Belum usai menguarai benang kusut tingginya ketergantungan pada kentang import, perum Bulog telah menyepakati impor beras sebanyak 250.000 ton dengan penyuplai beras di India.
Sebelumnya, Badan Pusat Statistik (BPS) mencatat selama Januari-Juni 2011, beberapa impor pangan yang tercatat antaralain beras, jagung, kedelai, biji gandum dan Meslin, tepung terigu, gula pasir, gula tebu, daging sejenis lembu, mentega, minyak goreng, susu, telur unggas, kelapa, kelapa sawit, lada, kopi, cengkeh, kakao,cabe kering, tembakau dengan total volume 11,33 juta ton dengan nilai US$ 5,36 miliar (kurang lebih Rp 45 triliun).

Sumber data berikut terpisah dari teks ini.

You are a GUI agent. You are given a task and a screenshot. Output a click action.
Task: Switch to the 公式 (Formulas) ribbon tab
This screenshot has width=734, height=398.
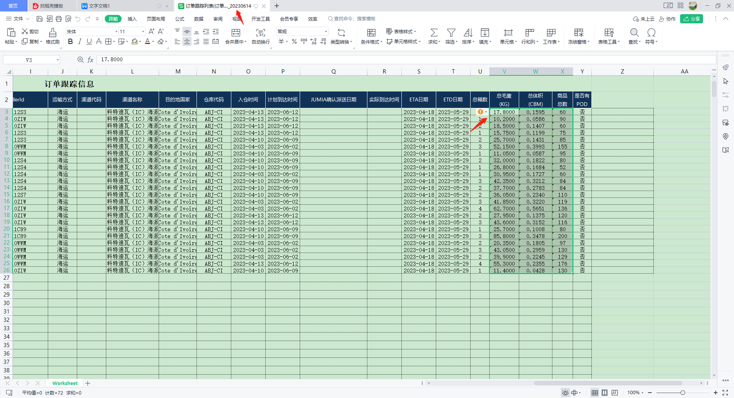click(x=180, y=19)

BPS juga mencatat bahwa Indonesia juga mengimpor bawang merah. Impor bawang merah terbesar dari negara India dengan nilai US$ 3,575 juta untuk 8,87 ribu ton, kemudian Thailand dengan nilai US$ 3,187 juta untuk 5,961 ribu ton, dan Filipina sebesar 2,996 ribu ton dengan nilai US$ 1,4 juta.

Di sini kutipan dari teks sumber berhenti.